In short: it’s never a good idea to mislead federal or state regulators.
“CISOs must not obstruct or misdirect an investigation, period,” said Kathleen McGee, a partner in the tech group and white collar criminal defense practices at Lowenstein Sandler LLP. “That’s not new and will not change.”
McGee said as a former Justice Department lawyer (Sullivan served as an Assistant U.S. Attorney in Las Vegas and the Northern District of California), he should have fully understood his legal obligations. Sullivan was found guilty of obstructing justice for keeping the breach from the Federal Trade Commission and actively hiding a felony.
“Traditionally, CISO are responsible for, among other things, ensuring that accurate information regarding a data compromise is accurately conveyed to both corporate executives and regulators. In this case, the CISO was also a former DOJ attorney, which frankly increased his basis of knowledge beyond a traditional CISO, whether he was practicing law at the time or not," McGee said. "Sullivan should have been well-aware of his obligation to continue informing federal regulators and the state attorneys general about this additional incident and should have been well-positioned to assess the risk involved in misleading authorities regarding the hacking.”
McGee added that the concern about how yesterday’s verdict will impact CISOs was somewhat misdirected: She said CISOs and corporate executives need to understand that regulators are taking data security seriously, but “efforts to misdirect or hide information from regulators or law enforcement generally has always been a serious offense of its own accord.”
Brian Mannion, chief legal officer and data protection officer at Aware, said the criminal nature of the Uber case will be regularly presented to CISOs as a reason to comply with data breach notification laws.
“CISO’s have been under intense pressure as they manage new attack vectors along with new regulatory obligations,” Mannion said. “They have to make it harder for the nefarious actor to access the company data, and when access does occur, find it, stop it, and determine what data was impacted all at an impossibly quick speed. This case will only serve as another pressure point to force CISO’s to try and meet these incredibly difficult expectations.”
The buck may stop with CISOs on breaches, but some security executives reached by SC Media nonetheless expressed sympathy for Sullivan.

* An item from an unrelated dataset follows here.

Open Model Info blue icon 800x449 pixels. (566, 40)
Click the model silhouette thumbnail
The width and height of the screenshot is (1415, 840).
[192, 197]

Rick Holland, chief information security officer and vice president strategy at Digital Shadows, said CISOs already have a challenging job, and this case raises the stakes for what he called "CISO scapegoating." He posed the following questions: How might the Sullivan verdict impact the number of leaders willing to take on the potential personal liability of the CISO role? Could we see more whistleblower cases as we saw with Twitter?
“I expect to see more CISOs negotiating Directors and Officers insurance into their employment contracts [which] offers personal liability coverage for decisions and actions the CISO might take," Holland said. "In addition, in the same way that both the CEO and CFO became responsible for corruption on the heels of Sarbanes Oxley and the Enron scandal, CISOs shouldn't be the only roles guilty in the event of wrongdoing around intrusions and breaches."
Neil Thacker, CISO at Netskope, said the international CISO community has been watching this case very closely and pondering its repercussions for some time. While there’s very little doubt among his peers that this case was about a serious misjudgment on Sullivan's part, he said “hindsight is a wonderful thing” and that the public may never fully understand the complex factors and influences that led to his decisions.
“One of the biggest concerns within the [CISO] community is an acknowledgment of the possible pressure that may have been exerted from other internal authorities upon the CISO, which led him to make the decisions,” Thacker said. “We won't know the full repercussions for some time, but I would expect that we will see a number of CISOs and aspiring CISOs opting to make different career decisions based on this latest example of the personal risk burden, and we may see this further impacting the existing skills crisis in cybersecurity."